WHAT THIS EXERCISE ASKS:
- A) According to the La Boite history text, who became Artistic Director in 1991?
- B) Rewrite the La Boite history text starting at "Amazingly, by November" and ending at "Sheriff Street, Milton.", substituting "support package" for "rescue package".
- C) Name every play in David Bell's first season as listed in the La Boite history text.

TEXT SECTION:

..........

Our History
Professional Status at Last!
Although 1993 is acknowledged as La Boite’s first fully professional year, the transition toward professional status began with David Bell’s appointment as Artistic Director in 1991. He accepted the position on the understanding from the Board that La Boite was going to become a professional company under his directorship.
He already had a long history with La Boite having directed 14 main house productions since 1975, including such artistic and box-office successes as They Shoot Horses Don’t They? and Bouncers, and designed over 25 shows. Although Bell’s time as AD was only 18 months, this period was the beginning of La Boite’s transition to full professional status with his first season of five plays operating on a profit-share basis.
This season was characterised by highly theatrical, innovative works that crossed artistic boundaries blending dance, circus and opera with theatre: Road directed by David Berthold, Bouncers directed by David Bell, When I was a Girl I Used to Scream and Shout directed by David Bell, Burn This directed by Jennifer Flowers, and Briefings for a Descent into Hell an original dance theatre work directed by Jacqui Carroll. Queensland Arts Division and the Australia Council grants supported his second season in 1992 of three professional productions: Mirandolina, The Idiot and Horrortorio.
Whilst both seasons were artistically successful the swift transition from pro-am to professional in a time of economic recession almost proved the company’s undoing. These were turbulent times generally for the Brisbane theatre industry and it was a real possibility that La Boite might succumb to the same fate as TN! Theatre Company, which closed its doors in 1991.
Amazingly, by November 1992 the Queensland Arts Minister Dean Wells had announced a rescue package – an initial grant of $225,000 for La Boite and $18,000 for La Byte Youth Theatre, followed soon after by a Queensland Arts Division loan of $100,000. The deal was that the loan would be converted to a one-off grant as long as three conditions insisted upon by the Queensland Government were in place. These conditions were that the loan be matched dollar for dollar by the Company, and that a new Artistic Director and a General Manager, capable of setting up a viable professional company, be appointed. To meet the first condition, the Board made the tough decision, and a very unpopular one with significant sections of the membership, to sell off one of its properties, the house at 52 Sheriff Street, Milton.

..........

(Entries for locating words and elements)
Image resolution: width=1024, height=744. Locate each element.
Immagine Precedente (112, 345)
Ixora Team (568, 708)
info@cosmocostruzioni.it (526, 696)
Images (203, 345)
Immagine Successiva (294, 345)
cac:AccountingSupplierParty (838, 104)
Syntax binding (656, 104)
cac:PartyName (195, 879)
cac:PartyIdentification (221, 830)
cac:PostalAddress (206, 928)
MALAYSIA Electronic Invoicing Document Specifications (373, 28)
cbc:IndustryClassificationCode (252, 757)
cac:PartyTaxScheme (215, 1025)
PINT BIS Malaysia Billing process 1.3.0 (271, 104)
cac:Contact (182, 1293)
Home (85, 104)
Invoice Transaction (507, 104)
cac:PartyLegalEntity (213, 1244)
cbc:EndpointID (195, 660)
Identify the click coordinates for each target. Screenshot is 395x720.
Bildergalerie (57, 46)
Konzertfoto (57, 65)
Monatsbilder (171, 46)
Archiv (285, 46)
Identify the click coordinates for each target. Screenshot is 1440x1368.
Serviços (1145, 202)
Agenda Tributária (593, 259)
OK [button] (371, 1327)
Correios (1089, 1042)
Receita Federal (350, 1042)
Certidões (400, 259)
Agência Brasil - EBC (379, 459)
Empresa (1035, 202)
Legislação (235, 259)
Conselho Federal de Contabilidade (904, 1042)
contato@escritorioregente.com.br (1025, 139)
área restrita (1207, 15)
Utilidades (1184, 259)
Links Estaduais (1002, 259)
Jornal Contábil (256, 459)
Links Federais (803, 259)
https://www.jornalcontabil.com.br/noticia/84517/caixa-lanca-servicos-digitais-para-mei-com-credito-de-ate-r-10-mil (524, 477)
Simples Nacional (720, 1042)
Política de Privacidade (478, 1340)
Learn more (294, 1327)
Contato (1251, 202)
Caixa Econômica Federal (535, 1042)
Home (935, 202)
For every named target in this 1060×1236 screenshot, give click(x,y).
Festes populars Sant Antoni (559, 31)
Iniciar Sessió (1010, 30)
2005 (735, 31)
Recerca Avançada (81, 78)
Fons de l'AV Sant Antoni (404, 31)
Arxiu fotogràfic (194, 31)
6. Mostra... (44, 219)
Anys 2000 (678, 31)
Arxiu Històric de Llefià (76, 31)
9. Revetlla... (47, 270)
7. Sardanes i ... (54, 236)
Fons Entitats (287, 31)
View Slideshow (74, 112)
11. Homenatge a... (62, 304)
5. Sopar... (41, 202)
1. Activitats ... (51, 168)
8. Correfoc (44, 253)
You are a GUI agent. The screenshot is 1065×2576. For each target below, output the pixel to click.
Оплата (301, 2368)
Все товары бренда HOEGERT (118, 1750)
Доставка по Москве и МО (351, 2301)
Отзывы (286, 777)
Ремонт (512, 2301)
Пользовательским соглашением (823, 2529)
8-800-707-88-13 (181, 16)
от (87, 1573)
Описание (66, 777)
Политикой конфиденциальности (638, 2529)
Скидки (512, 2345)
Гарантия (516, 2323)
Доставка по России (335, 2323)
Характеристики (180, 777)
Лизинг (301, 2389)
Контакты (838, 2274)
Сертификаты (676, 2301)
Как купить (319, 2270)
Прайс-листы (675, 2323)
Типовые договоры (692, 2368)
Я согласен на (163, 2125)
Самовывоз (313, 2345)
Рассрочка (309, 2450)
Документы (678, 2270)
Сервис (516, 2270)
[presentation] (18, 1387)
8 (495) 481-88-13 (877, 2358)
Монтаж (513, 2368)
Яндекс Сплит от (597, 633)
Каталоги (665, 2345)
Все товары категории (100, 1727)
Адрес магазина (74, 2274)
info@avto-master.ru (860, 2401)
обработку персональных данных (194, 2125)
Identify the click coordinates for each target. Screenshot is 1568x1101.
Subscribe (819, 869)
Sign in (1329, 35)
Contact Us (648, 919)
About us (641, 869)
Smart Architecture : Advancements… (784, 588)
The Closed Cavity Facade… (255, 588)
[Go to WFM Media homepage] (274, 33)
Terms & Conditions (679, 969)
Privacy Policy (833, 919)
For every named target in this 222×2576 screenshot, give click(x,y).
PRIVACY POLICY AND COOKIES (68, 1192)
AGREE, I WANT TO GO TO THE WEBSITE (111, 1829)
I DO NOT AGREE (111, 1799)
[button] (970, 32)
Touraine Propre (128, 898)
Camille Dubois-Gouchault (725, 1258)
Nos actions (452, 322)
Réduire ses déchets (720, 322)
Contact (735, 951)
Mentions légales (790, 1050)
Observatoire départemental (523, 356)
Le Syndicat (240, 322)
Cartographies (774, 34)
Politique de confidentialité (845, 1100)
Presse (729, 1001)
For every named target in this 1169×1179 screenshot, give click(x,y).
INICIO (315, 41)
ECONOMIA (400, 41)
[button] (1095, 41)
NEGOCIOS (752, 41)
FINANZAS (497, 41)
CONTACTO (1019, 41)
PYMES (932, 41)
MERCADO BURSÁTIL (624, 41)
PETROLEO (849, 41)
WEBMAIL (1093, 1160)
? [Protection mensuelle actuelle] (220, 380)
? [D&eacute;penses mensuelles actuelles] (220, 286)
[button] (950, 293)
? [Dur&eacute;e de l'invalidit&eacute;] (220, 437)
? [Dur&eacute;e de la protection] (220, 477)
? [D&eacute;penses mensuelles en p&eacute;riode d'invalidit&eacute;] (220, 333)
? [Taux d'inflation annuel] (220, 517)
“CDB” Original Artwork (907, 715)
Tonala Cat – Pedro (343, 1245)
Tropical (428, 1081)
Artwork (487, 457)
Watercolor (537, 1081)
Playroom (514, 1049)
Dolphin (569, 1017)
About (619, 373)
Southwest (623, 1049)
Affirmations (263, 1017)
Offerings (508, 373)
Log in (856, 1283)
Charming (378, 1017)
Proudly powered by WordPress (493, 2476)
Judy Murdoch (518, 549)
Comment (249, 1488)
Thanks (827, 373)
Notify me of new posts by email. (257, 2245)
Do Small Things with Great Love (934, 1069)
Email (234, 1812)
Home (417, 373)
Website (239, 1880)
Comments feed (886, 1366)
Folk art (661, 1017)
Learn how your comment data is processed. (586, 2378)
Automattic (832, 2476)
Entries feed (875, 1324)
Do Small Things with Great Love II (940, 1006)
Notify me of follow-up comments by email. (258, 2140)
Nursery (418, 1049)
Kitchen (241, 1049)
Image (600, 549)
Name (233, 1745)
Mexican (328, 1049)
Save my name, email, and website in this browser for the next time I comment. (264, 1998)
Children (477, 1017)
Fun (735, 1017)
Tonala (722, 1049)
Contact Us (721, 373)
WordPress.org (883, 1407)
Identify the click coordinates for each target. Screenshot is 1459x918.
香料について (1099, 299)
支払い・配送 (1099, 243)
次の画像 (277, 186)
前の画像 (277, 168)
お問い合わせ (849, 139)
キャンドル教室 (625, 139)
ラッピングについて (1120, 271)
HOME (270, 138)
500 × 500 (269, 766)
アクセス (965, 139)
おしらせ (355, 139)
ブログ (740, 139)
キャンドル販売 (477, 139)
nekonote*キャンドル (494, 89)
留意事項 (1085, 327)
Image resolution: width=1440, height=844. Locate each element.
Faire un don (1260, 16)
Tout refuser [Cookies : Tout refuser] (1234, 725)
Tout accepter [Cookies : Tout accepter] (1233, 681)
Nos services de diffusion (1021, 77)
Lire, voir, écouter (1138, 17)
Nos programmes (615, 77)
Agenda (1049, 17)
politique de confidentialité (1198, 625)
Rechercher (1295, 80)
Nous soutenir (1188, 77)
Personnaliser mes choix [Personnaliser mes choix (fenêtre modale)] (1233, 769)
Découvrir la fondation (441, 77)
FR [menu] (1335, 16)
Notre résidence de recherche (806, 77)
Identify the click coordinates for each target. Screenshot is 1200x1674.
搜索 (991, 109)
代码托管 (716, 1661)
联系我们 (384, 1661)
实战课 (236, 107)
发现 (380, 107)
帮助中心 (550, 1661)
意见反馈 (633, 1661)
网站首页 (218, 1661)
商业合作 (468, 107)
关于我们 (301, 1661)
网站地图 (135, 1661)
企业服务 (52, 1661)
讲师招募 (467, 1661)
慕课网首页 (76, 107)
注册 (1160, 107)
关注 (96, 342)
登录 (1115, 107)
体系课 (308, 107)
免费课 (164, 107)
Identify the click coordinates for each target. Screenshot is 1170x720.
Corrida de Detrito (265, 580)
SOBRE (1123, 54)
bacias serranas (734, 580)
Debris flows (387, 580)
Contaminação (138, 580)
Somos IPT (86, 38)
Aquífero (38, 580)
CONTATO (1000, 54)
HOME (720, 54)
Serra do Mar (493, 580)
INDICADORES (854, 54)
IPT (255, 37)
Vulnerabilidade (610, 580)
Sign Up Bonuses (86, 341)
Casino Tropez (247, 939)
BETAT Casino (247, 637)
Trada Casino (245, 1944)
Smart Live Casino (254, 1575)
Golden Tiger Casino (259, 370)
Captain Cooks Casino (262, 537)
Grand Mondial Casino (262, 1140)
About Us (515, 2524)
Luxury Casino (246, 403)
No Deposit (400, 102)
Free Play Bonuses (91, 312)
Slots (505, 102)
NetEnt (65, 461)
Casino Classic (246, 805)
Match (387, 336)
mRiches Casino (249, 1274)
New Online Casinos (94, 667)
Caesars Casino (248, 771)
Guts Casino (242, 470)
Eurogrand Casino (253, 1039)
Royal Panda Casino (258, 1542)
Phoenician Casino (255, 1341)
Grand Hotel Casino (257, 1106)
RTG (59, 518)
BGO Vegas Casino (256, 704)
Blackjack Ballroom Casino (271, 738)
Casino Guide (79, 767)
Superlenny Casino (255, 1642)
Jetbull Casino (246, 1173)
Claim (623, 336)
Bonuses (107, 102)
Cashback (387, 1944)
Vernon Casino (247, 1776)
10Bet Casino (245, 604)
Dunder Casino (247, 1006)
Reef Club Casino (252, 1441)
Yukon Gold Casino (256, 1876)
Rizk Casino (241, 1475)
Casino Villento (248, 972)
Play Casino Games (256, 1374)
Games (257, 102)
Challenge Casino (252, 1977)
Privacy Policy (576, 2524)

..........

SOLUTION LIST:
- A) David Bell

- B)
Amazingly, by November 1992 the Queensland Arts Minister Dean Wells had announced a support package – an initial grant of $225,000 for La Boite and $18,000 for La Byte Youth Theatre, followed soon after by a Queensland Arts Division loan of $100,000. The deal was that the loan would be converted to a one-off grant as long as three conditions insisted upon by the Queensland Government were in place. These conditions were that the loan be matched dollar for dollar by the Company, and that a new Artistic Director and a General Manager, capable of setting up a viable professional company, be appointed. To meet the first condition, the Board made the tough decision, and a very unpopular one with significant sections of the membership, to sell off one of its properties, the house at 52 Sheriff Street, Milton.

- C) Road, Bouncers, When I was a Girl I Used to Scream and Shout, Burn This, Briefings for a Descent into Hell